Take the data below and filter it for lines containing the word "magnifier"; show each line found.

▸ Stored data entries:
☆ ☆ ☆ ☆ ☆ ☆ ☆
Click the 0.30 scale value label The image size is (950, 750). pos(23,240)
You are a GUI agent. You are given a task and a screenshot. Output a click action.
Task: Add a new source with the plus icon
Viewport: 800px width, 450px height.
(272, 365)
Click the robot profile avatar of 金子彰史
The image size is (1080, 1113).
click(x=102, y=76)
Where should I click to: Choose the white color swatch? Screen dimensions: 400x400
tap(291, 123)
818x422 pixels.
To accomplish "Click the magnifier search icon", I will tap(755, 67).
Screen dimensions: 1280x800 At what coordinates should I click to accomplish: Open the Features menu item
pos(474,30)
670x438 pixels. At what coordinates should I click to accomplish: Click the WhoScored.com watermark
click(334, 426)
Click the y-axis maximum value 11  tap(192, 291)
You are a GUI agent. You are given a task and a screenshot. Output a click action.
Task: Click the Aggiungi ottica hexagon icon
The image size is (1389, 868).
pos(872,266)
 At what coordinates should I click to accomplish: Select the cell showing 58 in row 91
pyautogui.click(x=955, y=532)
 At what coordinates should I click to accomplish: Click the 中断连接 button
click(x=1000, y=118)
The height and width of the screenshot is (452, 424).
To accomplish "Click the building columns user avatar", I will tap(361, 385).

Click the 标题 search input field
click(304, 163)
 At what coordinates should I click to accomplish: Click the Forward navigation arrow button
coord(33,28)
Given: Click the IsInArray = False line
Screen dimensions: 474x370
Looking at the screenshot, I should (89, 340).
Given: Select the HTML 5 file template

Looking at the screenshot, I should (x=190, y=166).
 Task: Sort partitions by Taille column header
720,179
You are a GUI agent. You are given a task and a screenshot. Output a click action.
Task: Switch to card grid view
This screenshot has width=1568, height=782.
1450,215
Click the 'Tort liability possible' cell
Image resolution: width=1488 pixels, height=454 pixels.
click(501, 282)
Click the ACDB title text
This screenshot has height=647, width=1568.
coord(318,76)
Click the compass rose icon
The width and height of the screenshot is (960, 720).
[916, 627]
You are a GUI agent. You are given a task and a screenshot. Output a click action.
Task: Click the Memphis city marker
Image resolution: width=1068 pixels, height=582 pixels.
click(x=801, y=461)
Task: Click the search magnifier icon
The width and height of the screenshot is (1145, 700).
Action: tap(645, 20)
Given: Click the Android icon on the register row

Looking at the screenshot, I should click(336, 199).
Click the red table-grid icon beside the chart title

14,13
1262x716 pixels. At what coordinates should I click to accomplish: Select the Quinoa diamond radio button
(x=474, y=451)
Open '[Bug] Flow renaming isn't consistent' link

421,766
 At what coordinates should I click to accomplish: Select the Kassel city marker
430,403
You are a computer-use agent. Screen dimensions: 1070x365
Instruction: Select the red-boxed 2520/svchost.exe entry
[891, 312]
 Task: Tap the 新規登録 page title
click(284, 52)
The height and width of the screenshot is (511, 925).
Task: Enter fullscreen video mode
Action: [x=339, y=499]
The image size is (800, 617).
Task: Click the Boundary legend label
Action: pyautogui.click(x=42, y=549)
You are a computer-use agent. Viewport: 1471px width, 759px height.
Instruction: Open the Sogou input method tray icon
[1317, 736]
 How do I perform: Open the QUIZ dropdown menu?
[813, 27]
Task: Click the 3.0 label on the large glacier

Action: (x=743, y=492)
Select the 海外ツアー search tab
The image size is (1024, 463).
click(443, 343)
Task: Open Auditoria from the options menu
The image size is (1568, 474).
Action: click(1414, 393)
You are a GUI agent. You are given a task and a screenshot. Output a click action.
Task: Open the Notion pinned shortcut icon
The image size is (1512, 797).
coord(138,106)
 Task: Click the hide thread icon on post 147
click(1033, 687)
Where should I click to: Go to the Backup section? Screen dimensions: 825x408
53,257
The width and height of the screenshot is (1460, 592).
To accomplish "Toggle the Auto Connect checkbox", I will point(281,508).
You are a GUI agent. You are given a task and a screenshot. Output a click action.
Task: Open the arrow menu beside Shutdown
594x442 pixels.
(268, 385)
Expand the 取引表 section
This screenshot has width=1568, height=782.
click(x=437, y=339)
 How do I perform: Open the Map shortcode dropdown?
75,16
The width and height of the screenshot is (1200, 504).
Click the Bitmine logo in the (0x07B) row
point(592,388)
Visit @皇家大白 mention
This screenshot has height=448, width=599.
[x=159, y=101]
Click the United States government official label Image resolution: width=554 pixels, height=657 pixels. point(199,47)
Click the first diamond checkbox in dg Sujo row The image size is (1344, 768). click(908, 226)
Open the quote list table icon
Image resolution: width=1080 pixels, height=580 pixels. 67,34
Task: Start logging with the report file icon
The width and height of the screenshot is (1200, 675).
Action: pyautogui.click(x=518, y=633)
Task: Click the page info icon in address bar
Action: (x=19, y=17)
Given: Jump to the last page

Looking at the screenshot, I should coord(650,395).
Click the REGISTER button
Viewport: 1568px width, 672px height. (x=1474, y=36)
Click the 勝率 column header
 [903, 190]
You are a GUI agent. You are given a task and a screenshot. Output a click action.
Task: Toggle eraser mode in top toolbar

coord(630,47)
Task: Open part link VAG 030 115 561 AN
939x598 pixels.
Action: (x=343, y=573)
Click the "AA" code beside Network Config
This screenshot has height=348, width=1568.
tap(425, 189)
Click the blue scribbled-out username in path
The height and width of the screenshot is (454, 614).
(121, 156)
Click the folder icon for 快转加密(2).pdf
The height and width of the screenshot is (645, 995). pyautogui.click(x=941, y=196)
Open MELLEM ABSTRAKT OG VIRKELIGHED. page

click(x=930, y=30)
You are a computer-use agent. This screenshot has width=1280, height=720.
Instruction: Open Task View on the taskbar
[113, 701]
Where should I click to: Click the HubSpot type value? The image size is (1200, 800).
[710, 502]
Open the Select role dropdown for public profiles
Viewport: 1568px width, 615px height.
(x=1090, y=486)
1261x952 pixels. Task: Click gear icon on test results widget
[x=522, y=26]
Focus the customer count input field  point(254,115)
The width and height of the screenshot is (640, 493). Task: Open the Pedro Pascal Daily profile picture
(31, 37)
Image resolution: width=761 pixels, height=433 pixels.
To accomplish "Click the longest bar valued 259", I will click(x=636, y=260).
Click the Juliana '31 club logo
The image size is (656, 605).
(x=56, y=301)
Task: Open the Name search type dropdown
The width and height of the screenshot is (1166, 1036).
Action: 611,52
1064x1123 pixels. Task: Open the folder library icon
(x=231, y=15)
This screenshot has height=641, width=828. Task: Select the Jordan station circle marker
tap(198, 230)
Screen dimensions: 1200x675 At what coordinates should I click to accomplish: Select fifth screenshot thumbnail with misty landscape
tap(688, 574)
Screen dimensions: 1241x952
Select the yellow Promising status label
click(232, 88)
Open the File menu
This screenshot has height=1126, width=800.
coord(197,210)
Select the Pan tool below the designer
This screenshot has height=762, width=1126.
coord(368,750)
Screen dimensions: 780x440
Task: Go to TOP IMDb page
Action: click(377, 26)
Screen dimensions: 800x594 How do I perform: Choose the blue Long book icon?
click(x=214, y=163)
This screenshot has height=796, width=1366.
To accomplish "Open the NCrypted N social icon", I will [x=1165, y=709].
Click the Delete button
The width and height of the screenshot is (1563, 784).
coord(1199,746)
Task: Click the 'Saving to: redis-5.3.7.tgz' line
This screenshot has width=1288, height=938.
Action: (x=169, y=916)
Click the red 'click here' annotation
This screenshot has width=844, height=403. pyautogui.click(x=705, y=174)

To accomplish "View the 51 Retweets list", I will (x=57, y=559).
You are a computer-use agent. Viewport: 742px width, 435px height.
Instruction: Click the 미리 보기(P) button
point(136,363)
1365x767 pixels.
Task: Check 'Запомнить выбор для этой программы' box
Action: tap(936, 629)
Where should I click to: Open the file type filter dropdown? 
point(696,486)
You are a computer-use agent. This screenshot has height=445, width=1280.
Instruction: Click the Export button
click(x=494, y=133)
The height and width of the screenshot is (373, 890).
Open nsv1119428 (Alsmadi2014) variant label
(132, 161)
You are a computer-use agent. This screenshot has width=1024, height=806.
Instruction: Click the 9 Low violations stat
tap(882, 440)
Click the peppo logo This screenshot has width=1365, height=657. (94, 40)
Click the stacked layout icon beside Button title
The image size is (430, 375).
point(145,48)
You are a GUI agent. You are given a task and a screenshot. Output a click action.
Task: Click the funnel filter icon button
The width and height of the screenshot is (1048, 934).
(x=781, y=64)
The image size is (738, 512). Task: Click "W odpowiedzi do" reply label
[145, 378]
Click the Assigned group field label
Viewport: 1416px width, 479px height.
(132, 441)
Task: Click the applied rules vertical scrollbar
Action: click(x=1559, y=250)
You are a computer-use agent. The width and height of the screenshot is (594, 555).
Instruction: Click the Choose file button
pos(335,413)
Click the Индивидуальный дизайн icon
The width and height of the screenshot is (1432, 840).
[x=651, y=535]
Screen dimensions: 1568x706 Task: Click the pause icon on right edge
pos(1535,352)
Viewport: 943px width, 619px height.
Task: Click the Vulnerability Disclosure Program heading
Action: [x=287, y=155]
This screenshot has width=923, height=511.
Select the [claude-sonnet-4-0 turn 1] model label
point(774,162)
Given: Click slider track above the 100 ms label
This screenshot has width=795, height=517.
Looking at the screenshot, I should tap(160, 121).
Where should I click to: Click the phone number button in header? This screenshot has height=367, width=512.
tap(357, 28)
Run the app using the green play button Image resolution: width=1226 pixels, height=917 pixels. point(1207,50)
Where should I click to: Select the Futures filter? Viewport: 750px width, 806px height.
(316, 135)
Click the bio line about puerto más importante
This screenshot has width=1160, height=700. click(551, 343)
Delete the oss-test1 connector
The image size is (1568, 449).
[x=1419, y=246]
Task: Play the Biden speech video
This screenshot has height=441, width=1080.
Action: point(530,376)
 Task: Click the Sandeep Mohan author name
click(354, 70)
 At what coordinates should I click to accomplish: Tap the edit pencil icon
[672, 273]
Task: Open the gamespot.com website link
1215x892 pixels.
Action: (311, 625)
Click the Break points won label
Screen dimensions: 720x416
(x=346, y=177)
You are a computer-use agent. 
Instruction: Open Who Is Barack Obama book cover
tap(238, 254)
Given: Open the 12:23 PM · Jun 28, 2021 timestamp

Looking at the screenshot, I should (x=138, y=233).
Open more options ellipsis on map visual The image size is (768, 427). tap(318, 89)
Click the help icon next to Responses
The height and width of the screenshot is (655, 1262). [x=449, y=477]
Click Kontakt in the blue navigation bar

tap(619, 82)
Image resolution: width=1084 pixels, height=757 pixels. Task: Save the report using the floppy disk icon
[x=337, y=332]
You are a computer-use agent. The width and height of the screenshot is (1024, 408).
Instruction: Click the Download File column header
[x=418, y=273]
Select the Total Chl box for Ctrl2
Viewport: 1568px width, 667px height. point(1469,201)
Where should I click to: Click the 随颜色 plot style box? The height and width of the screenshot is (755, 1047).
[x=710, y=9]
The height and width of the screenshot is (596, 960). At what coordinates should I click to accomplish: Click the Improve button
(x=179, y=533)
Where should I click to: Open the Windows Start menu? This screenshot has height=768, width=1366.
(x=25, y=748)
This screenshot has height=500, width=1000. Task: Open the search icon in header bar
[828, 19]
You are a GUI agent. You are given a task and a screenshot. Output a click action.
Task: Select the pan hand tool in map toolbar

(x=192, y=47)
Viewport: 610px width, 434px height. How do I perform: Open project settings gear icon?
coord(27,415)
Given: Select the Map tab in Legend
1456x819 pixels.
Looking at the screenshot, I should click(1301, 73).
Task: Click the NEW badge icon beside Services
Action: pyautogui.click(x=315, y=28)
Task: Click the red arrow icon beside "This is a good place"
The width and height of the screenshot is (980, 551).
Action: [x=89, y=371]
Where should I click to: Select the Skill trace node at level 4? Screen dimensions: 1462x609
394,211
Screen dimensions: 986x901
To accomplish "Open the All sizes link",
☆ ☆ ☆ ☆ ☆ ☆ ☆
▸ Your response:
To accomplish "Click the magnifier search icon", I will tap(755, 67).
Task: Click the search magnifier icon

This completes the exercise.